As companies continue to strive to meet expanding goals with smaller budgets, they increasingly turn to virtualization as a means to consolidate servers. Successful reduction in server count by these means enables organizations to decrease capital expenditures in the form of equipment and facilities costs, as well as ongoing operating expense in areas such as power, cooling, and support.
From the software vendor's perspective, validating their applications for virtualization readiness is a key means to assure their customers of product suitability in the virtualized environment. Because of the very high deployment rate and continuing innovation surrounding Intel® Xeon® processor-based servers, that platform plays an important role in certifying software compatibility by application vendors.
Recognizing the value opportunity in coordinating that pre-validation, Intel has initiated efforts to help software vendors validate their applications for use with Intel® Virtual Technology (Intel® VT). The Virtualization Enabling Program supports software vendors as they verify their software for use on Intel® architecture-based servers with industry-leading Virtual Machine Monitor (VMM) solutions. Building customer confidence is a key necessity for software vendors to address in order to prepare for the virtualized enterprise.

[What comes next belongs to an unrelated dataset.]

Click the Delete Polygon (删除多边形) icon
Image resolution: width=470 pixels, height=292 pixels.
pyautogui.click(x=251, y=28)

This series of articles functions as an aid to help software vendors tailor their applications for use with Intel VT. It also helps them guide their customers in the use of various technologies and products in a virtualized environment. Finally, IT organizations implementing virtualization will find the guides helpful in implementing the covered technologies within their own environments.

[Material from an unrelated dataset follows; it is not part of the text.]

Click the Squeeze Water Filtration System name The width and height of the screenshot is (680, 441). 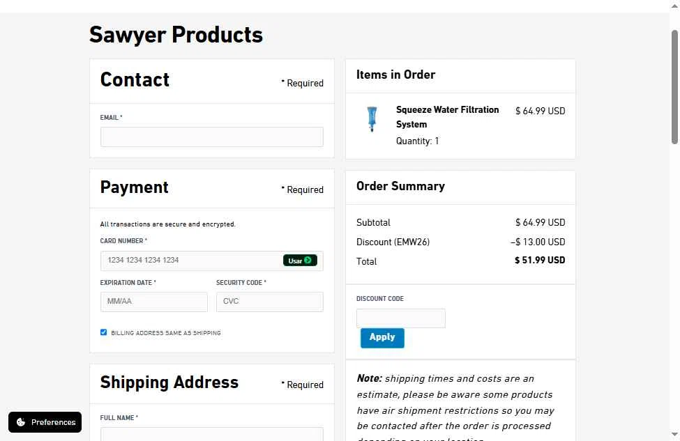[x=447, y=117]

Business-Oriented Virtualization Best Practices for Software Vendors
As software vendors begin the process of validating their products for use in virtualized environments, they should consider their objectives in part from the customers' point of view. Putting the needs of those customers near the center of the planning process is as important in validation for virtualization as in any other aspect of product design. For example, consider the following requirements:
- Create coherent licensing and support policies. Just as with multi-core processors, customers need clear guidance in terms of how virtualization impacts the purchase of software licenses and support agreements. For example, customers may want to install an application on multiple virtual machines (VMs) that may or may not be in simultaneous use. A single VM may be deployed on a varying number of physical hosts, and that number may change dynamically in response to changing workloads. License and support policies must address situations such as these, which requires software vendors to evaluate their customer base and usage models on this basis.
- Choose a suitable set of VMMs for testing and validation. As customers adopt standard virtualization solutions within their environments, they may favor application software that is validated on those VMMs. They will want to see performance data that compares virtualized and non-virtualized behavior in their virtualization environment of choice, as well as assu rance that the software is stable and scalable on that environment. Software vendors must find their own balance between the ideal of validating for every VMM in wide use and the expense of performing and maintaining that testing.

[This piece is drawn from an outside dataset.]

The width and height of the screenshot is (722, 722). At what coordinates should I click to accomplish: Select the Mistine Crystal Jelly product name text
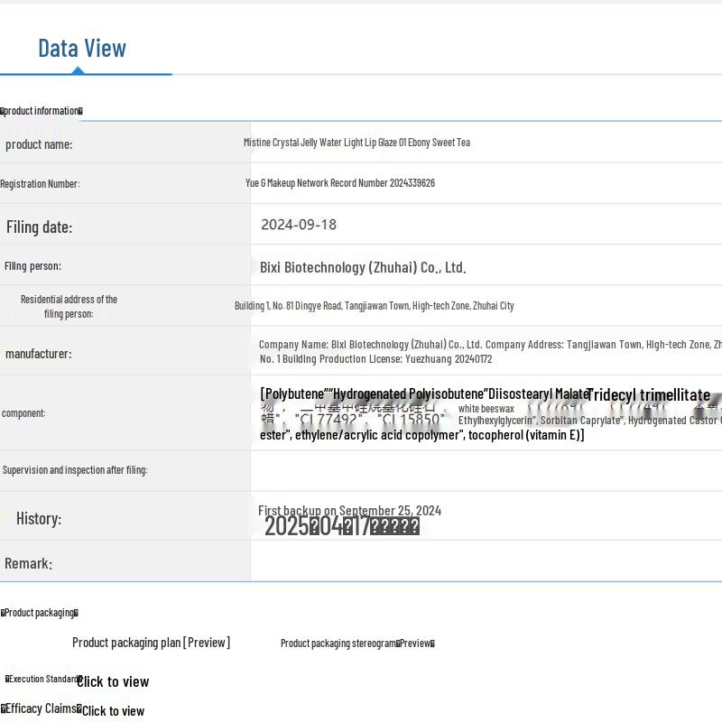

- Develop robust technical recommendations for customers. Software vendors should establish the compatibility of their applications with the features provided by various virtualization environments, such as migration and management utilities. They should also provide recommendations to their customers in terms of issues such as scalability. For example, as the capacity of a system is increased, the vendor should be able to recommend whether it is preferable to increase the number of virtual CPUs (vCPUs) per physical processor or the amount of virtual memory per vCPU. Technical assistance from Intel through programs such as the Intel® Software Partner Program Virtualization Campaign can be extremely valuable in this effort.
Introduction to Intel® Virtualization Technology
Processors enabled with Intel VT increase virtualization efficiency by eliminating the overhead associated with software-based translation between the guest OS and the hardware platform. In the conventional, software-only virtualization paradigm, the host OS and VMM occupy Ring 0, the highest privilege level in the system. Although guest OSs are typically designed to also work at this privilege level, they cannot share it with the host OS, and so the guest OSs must operate using a lower privilege level at Ring 1.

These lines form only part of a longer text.